This is surely disorienting for Iran's clerics. Iran and Soleimani always assumed that they could out-crazy everybody else through proxies and cutouts. They or their proxy Hezbollah could brazenly blow up the former prime minister of Lebanon, Rafik Hariri, or blow up a key Saudi Arabian oil pumping facility, and then turn around and say to the world: "Gosh, who did that? What a tragedy."

Iran's Supreme Leader Ayatollah Ali Khamenei speaking in Tehran. Photo / AP
Iran's Supreme Leader Ayatollah Ali Khamenei speaking in Tehran. Photo / AP

Trump is the first US president whom the Iranians worry they may not be able to out-crazy. Soleimani's successors now know they will have to operate with much greater discretion and security concerns than did Soleimani, who thought he was attack-proof.

But while Trump may think he can out-crazy the Iranians, that is an illusion in the long run. Unlike Iran's supreme leader, Trump will be constrained by our Congress, Constitution, free press, American codes of conduct and a coming election.

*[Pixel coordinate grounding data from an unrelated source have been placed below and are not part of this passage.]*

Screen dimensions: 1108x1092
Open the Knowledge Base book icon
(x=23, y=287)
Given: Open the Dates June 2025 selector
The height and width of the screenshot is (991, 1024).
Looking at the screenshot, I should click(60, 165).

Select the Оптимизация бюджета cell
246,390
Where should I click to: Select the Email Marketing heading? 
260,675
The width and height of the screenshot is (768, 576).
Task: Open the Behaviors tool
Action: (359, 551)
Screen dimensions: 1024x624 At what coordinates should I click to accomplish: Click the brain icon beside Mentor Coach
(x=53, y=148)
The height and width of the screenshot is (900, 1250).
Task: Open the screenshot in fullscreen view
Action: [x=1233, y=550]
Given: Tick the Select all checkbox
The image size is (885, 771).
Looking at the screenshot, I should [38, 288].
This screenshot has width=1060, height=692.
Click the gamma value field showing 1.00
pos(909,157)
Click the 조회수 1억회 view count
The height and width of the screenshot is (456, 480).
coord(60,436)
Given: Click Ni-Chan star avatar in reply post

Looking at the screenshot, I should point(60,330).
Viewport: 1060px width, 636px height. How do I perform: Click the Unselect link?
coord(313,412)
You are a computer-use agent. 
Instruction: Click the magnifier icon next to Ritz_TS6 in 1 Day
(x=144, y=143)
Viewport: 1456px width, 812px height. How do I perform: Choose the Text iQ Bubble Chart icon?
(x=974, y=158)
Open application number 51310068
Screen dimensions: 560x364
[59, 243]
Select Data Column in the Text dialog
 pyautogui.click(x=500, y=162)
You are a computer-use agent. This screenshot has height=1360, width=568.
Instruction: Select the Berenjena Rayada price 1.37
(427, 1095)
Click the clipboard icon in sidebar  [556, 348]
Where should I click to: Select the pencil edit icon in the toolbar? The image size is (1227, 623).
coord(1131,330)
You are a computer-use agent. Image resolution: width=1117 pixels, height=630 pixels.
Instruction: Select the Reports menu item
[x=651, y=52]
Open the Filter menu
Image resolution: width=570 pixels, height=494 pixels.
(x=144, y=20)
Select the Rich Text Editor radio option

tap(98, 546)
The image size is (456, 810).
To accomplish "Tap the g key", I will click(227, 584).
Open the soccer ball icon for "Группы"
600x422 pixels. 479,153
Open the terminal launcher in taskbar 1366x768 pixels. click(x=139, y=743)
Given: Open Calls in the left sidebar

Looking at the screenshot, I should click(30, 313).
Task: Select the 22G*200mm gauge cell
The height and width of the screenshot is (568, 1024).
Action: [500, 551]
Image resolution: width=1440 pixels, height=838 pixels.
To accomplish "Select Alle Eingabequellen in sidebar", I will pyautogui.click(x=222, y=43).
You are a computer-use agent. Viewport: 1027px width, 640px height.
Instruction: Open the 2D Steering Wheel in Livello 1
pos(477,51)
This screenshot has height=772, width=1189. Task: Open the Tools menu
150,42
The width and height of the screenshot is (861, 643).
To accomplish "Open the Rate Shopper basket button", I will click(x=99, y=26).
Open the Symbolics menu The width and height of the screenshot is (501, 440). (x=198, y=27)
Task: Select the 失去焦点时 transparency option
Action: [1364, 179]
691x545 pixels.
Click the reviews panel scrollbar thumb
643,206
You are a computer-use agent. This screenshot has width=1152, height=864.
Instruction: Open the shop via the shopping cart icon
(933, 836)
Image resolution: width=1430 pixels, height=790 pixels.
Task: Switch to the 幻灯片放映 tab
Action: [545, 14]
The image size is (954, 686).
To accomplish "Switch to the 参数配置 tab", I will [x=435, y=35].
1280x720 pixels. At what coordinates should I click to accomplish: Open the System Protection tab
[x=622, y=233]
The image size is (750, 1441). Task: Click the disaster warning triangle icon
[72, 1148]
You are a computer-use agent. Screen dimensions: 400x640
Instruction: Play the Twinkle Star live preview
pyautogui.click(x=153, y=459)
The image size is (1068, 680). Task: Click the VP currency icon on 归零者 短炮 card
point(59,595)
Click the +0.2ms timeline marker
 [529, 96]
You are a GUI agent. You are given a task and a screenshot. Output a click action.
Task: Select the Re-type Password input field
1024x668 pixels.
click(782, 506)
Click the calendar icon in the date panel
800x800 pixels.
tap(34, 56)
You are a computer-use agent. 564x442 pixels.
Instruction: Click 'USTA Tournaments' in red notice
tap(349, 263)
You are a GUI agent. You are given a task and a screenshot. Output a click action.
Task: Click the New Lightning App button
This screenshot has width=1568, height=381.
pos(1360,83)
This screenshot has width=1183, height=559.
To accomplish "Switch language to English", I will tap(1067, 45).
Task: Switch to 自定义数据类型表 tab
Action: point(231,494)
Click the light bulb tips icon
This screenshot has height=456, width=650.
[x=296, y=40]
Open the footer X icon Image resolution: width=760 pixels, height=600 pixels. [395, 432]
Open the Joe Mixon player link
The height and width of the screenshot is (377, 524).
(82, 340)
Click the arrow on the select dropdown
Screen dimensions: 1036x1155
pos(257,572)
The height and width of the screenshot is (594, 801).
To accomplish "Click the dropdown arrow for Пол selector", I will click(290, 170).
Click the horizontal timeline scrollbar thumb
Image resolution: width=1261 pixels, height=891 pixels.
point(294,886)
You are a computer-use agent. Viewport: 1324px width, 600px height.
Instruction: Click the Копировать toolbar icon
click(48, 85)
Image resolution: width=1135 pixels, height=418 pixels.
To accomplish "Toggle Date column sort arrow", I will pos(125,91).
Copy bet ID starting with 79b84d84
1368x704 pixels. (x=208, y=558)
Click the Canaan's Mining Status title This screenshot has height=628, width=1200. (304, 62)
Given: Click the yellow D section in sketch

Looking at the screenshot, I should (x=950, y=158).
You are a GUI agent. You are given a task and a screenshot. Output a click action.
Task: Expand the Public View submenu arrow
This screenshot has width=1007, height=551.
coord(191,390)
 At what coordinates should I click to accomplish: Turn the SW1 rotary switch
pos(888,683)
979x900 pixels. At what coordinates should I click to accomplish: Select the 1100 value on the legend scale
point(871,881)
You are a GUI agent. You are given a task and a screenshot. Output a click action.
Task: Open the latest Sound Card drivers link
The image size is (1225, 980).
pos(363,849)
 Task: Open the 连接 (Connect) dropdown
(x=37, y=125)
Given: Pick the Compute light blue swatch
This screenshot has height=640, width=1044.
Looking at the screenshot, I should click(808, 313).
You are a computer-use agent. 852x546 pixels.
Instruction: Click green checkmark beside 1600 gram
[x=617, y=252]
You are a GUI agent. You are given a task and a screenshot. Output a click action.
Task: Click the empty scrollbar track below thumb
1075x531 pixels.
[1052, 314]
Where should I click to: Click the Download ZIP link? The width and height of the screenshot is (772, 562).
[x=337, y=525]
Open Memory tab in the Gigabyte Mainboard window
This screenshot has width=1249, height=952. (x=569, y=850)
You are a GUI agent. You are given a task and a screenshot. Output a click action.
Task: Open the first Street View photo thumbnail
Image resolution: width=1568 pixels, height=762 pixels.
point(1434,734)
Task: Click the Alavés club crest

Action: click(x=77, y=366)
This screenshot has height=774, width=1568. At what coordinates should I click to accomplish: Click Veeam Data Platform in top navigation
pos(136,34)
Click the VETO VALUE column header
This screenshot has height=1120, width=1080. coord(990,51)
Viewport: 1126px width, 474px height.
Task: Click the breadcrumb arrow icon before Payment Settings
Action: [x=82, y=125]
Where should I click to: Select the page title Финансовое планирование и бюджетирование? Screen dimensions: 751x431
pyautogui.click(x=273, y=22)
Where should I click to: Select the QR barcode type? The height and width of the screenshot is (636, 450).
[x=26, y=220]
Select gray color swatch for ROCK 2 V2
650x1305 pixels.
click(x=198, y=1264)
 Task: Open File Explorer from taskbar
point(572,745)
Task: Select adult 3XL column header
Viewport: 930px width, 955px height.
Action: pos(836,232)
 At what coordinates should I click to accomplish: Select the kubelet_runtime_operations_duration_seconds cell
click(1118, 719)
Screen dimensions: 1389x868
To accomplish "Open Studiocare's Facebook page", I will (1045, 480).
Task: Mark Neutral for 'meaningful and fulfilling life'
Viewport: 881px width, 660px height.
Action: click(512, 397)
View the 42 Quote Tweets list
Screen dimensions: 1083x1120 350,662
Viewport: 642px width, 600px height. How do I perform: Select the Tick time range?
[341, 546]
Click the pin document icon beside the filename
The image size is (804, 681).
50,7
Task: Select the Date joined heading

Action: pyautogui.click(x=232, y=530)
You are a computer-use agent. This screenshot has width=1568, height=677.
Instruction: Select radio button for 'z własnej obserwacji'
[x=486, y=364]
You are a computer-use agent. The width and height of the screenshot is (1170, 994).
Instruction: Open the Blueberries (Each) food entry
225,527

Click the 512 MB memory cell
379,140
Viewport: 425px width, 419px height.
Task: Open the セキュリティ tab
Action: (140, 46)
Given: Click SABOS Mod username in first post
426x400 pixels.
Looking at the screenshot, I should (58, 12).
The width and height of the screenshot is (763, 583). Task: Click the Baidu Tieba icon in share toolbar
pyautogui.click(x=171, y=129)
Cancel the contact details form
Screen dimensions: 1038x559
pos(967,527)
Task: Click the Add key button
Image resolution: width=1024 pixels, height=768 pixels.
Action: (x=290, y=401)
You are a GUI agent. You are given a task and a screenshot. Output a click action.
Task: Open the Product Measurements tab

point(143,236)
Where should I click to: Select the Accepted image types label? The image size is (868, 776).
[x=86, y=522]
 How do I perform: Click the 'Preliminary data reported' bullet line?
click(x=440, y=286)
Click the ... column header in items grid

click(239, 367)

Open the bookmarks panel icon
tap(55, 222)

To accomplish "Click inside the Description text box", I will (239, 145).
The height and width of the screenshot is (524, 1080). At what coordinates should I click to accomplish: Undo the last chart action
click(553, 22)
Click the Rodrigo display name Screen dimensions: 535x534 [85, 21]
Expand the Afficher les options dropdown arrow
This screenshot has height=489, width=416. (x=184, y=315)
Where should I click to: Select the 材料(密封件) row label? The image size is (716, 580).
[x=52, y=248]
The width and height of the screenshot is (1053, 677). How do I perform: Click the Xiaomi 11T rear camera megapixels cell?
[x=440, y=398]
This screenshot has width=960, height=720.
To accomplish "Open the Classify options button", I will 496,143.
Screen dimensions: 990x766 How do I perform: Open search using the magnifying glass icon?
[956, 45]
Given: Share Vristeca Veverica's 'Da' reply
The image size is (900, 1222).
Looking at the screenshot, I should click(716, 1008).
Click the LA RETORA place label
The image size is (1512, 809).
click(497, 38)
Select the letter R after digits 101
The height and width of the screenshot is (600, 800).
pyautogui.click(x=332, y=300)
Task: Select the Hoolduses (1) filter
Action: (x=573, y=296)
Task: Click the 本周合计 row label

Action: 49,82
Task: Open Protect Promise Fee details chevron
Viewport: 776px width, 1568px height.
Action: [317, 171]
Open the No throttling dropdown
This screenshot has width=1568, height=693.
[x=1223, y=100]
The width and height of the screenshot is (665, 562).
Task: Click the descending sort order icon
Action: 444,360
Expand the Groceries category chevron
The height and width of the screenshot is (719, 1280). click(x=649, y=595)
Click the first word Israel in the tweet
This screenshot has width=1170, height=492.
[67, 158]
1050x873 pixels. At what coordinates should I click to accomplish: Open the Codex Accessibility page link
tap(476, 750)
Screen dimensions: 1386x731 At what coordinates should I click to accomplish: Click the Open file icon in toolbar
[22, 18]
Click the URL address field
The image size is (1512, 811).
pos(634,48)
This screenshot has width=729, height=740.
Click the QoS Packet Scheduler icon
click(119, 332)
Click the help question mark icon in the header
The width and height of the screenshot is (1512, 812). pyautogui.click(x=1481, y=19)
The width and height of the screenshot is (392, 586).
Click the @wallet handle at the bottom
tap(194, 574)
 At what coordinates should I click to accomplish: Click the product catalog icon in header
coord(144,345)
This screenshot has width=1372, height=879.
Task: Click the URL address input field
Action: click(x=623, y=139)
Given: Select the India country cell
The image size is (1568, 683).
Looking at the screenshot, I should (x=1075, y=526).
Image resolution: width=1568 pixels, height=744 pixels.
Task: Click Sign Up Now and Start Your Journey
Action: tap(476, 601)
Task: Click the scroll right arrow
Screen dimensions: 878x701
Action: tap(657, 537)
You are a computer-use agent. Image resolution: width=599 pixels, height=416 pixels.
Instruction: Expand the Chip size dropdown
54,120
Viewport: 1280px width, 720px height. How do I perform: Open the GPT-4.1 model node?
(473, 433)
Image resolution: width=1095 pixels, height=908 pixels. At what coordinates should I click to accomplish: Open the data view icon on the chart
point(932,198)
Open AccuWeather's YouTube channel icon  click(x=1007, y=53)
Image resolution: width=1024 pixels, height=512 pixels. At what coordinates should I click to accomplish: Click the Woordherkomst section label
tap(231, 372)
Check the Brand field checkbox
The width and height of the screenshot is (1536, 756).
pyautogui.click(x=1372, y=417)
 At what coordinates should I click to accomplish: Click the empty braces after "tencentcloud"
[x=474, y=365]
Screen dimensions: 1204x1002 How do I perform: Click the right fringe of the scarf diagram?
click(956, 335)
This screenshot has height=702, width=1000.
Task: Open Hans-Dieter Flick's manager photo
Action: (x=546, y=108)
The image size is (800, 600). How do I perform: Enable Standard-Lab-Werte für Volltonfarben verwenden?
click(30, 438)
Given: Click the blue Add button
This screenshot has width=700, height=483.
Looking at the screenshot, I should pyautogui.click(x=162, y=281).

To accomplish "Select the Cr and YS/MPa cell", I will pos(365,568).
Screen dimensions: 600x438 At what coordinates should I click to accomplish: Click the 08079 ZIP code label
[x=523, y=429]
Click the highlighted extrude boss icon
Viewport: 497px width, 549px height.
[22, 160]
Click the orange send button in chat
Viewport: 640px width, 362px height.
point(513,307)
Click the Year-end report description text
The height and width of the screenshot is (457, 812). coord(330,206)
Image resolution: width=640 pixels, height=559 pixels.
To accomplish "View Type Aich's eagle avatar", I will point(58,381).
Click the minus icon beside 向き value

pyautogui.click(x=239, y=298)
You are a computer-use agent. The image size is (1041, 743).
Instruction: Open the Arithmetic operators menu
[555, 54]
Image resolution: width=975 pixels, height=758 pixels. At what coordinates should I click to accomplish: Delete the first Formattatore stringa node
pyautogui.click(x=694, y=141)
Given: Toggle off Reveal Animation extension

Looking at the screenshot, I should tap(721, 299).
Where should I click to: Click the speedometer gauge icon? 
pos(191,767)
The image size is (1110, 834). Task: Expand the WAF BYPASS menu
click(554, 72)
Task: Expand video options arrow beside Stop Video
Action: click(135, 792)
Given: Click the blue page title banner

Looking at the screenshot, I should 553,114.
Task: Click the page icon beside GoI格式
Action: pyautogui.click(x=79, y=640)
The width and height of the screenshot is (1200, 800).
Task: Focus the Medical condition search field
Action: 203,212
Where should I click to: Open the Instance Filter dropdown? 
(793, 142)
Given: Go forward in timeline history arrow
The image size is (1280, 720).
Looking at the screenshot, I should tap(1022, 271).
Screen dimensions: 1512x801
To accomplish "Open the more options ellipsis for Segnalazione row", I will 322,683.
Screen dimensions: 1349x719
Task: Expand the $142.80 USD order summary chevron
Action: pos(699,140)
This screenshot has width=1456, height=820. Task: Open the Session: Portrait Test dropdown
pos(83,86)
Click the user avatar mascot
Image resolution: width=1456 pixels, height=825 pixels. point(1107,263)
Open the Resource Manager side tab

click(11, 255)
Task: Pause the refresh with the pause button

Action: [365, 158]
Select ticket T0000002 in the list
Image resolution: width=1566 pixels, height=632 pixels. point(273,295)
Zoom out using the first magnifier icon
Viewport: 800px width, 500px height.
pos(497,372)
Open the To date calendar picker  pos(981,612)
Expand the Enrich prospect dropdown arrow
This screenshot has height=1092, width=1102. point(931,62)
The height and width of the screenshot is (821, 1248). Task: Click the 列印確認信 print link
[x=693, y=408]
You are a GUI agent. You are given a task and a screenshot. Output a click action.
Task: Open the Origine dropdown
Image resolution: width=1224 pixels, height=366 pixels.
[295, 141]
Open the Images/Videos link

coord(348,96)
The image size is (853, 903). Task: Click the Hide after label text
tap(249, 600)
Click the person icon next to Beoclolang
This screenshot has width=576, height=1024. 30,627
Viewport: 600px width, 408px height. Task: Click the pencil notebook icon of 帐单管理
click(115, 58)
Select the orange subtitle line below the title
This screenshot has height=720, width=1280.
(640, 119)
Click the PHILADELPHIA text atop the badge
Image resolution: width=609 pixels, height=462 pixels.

While he can talk big, and threaten loud, the fact is that dominating the Middle East is much more important to Iran than it is to the US — especially now that America is the world's largest oil producer and Americans are utterly exhausted with the Middle East — and Iran will always be there and we won't.

In other words, America's ability to out-crazy the Iranians is limited. We cannot afford to be assassinating every bad guy who crosses us. It would give license to other countries — like Vladimir Putin's Russia — to do the same to his opponents and invite others to start targeting our leaders.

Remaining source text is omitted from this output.